Die Behandlung mit 50 nanomolaren siRNA gegen Wnt5a reduzierte die Wnt5a-Genexpression um 64% im Vergleich zur Negativkontrolle. Die Migration von C2C12-Meilenblasten mit signifikant reduziertem Wnt5a-Knockdown in NCCs und die Zugabe von exogenem rekombinantem Wnt5a retteten dieses Migrationsdefizit und den morphologischen Defekt in diesen Myoblasten. Um die Signalempfangszellmechanismen im parakrinen Modell besser zu verstehen, wurde der ROR2-Rezeptor abgeschaltet und die Genexpression um 54% reduziertKnockdown von ROR2 in Myoblasten reduziert ihre Migrationskapazität trotz des Vorhandenseins von NCCs.

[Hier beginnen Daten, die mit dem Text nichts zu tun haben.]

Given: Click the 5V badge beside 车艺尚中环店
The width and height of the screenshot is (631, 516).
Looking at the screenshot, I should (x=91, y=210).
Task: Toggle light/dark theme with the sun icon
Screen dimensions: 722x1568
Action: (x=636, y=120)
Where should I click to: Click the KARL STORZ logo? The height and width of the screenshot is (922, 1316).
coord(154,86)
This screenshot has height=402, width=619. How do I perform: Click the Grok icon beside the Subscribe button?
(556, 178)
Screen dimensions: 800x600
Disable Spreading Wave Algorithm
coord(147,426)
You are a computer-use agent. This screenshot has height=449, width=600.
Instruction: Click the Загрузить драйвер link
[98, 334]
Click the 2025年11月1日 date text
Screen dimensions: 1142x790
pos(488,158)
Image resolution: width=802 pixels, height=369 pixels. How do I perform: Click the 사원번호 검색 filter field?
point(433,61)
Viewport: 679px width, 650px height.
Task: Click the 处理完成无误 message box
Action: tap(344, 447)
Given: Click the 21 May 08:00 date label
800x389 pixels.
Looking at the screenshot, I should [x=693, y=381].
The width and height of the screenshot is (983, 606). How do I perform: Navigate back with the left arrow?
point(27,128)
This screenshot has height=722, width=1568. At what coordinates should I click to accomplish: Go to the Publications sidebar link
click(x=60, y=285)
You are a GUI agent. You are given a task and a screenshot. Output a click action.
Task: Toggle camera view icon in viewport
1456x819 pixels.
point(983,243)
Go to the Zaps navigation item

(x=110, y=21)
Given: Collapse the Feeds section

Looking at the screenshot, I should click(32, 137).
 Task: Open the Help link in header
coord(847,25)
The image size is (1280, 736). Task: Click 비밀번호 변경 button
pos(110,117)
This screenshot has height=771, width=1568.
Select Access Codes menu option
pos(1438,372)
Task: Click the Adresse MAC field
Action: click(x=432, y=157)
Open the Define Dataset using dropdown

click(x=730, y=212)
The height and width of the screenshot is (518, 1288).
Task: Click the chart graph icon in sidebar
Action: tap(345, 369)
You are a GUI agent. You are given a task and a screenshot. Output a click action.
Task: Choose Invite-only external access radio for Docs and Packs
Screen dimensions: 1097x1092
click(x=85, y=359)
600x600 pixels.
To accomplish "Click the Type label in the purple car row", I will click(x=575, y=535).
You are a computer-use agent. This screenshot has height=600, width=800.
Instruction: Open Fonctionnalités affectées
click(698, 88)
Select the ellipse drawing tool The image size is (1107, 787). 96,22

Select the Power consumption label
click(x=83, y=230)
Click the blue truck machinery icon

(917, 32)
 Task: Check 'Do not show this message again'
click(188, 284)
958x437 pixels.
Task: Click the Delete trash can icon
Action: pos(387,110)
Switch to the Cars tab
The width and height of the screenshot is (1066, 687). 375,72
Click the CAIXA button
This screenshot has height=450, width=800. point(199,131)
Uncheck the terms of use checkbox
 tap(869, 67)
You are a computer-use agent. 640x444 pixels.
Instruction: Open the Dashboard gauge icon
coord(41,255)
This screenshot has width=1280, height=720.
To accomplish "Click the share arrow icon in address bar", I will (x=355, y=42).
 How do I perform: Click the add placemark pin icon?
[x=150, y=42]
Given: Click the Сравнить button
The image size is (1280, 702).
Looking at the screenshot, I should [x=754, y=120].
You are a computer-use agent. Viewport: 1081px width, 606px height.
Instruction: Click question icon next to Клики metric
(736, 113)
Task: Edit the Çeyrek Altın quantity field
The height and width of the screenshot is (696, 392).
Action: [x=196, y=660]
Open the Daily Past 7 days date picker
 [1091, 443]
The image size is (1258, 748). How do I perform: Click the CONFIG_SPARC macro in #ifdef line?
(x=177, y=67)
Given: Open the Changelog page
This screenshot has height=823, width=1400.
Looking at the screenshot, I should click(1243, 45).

Exogenes rekombinantes Wnt5a konnte die Migration der Myoblasten nach dem ROR2-Knockdown nicht retten, was darauf hindeutet, dass die ROR2-Depletion die Fähigkeit von Myoblasten, Wnt5a-Signale zu empfangen, stört. Kulturzellen auf ausreichende Dichte kratzen mit P10-Spitze nur einmal montiert und demontiert Co-Kultursystem mit Vorsicht, ohne die darunter liegende Zelle zu stören. Diese Technik wurde als Machbarkeitsnachweis verwendet, um eine spezifische molekulare Signalachse innerhalb des komplexen Wnt/PCP-Signalwegs mit Relevanz für die Neuralleistenzell- und Zweitherrenfeldbiologie zu untersuchen.